Insulation of the building envelope: the absolute U-values will vary according to context (location, form etc), but in general aim for:
walls, floors and roofs ≤ 0.15 W/m²K;
complete window installation ≤ 0.85 W/m²K.
Design thermal bridge free and airtight connection details.
Specify windows that comply with passive house standard: optimize type of glazing, thermally insulated frames, glass area, coating, shading.
5. Final planning of ventilation (detailed system drawings)
General rule: hire a specialist.
Ventilation ducts: short and sound-absorbing. Air flow velocities below 3 m/s.
Include measuring and adjusting devices.
Take sound insulation and fire protection measures into account.
Air pathways: avoid air current short-circuiting.
Consider the air throws of the air vents.
Provide for overflow openings.
If MHVR/cooling is used, install in the temperature-controlled area of the building shell.
Additional insulation of central and back-up unit may be necessary. Soundproof the devices. Thermal energy recovery rate should be > 80 %.
Airtight construction to be checked at every stage.
The ventilation system should be user-adjustable.
Optional: ground or water-source heat pump (air or water as medium) and/or air pre-cooling/heating pipes; may be reversible for summer cooling and winter heating.

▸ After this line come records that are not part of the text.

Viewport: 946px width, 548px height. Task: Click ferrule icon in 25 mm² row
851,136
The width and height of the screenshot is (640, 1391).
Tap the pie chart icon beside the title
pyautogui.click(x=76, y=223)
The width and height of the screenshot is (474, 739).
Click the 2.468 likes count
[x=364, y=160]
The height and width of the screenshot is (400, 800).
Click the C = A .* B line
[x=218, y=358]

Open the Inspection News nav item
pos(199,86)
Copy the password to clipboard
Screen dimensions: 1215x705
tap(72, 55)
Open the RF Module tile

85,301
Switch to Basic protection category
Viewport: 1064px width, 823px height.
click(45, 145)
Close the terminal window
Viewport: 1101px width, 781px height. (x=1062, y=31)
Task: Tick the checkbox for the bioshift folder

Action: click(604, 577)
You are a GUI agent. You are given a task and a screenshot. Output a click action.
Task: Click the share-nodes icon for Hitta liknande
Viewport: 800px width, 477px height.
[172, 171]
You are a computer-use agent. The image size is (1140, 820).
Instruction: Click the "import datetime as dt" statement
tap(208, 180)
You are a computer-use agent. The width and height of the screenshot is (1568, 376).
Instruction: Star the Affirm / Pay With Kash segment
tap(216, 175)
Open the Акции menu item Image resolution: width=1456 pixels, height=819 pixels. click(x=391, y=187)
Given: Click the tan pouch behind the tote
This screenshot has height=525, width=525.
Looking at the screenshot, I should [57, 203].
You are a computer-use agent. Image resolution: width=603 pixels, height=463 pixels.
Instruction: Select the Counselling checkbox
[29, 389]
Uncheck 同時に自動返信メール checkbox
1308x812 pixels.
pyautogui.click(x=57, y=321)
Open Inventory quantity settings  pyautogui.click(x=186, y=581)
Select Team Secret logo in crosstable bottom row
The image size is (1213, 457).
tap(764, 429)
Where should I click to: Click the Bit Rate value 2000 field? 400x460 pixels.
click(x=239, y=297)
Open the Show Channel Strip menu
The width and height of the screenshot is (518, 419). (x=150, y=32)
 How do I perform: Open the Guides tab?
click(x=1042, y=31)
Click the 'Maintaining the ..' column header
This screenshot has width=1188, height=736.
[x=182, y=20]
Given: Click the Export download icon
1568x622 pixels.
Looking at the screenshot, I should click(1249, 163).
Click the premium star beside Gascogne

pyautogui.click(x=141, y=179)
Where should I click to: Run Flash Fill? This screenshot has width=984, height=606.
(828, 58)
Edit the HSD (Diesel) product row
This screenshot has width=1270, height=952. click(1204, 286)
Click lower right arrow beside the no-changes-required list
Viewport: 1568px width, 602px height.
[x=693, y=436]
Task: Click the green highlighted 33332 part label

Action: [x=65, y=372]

6. Final planning of the remaining utilities (detailed plumbing and electrical drawings)

Plumbing: Install short and well-insulated pipes for hot water in the building envelope. For cold water install short pipes insulated against condensation water. Use no greater bore than needed to conserve water and heat.
Use water-saving fittings.
Sub-roof vents for line breathing (vent pipes).
Plumbing and electrical installations: avoid penetration of the airtight building envelope – if not feasible, install adequate insulation.
Use the most energy-saving appliances/equipment.
Situate switches for ring mains alongside light switches to enable easy switching off of phantom loads when leaving rooms/building.
Plan installation of (perhaps wireless) building energy monitoring system.

7. Call for tenders and awarding of contracts

Plan for quality assurance measures in the contracts.
Set up a construction schedule.

8. Assurance of quality by the construction supervision

Thermal bridge free construction: schedule on-site quality control inspections. Take photographs.
Check of airtightness: all pipes and ducts must be properly sealed, plastered or taped. Electrical cables penetrating the building envelope must be sealed also between cable and conduit. Flush mounting of sockets in plaster and mortar. Take photographs.
Check of thermal insulation for ventilation ducts and hot water pipes.
Seal window connections with long-lasting adhesive tapes or plaster rail. Apply interior plaster from the rough floor up to the rough ceiling.
n50 airtightness test: Have a blower door test done during the construction, when the airtight envelope is complete but still accessible, i.e., before finishing the interior work, but after completion of the electricians' work (in concert with the other trades), incl. detection of all leaks.
Ventilation system: ensure easy accessibility for filter changes. Adjust the air flows in normal operation mode by measuring and balancing the supply and exhaust air volumes. Balance the supply and exhaust air distribution. Measure the system's electrical power consumption.
Quality control check of all cooling, heating, plumbing and electrical systems.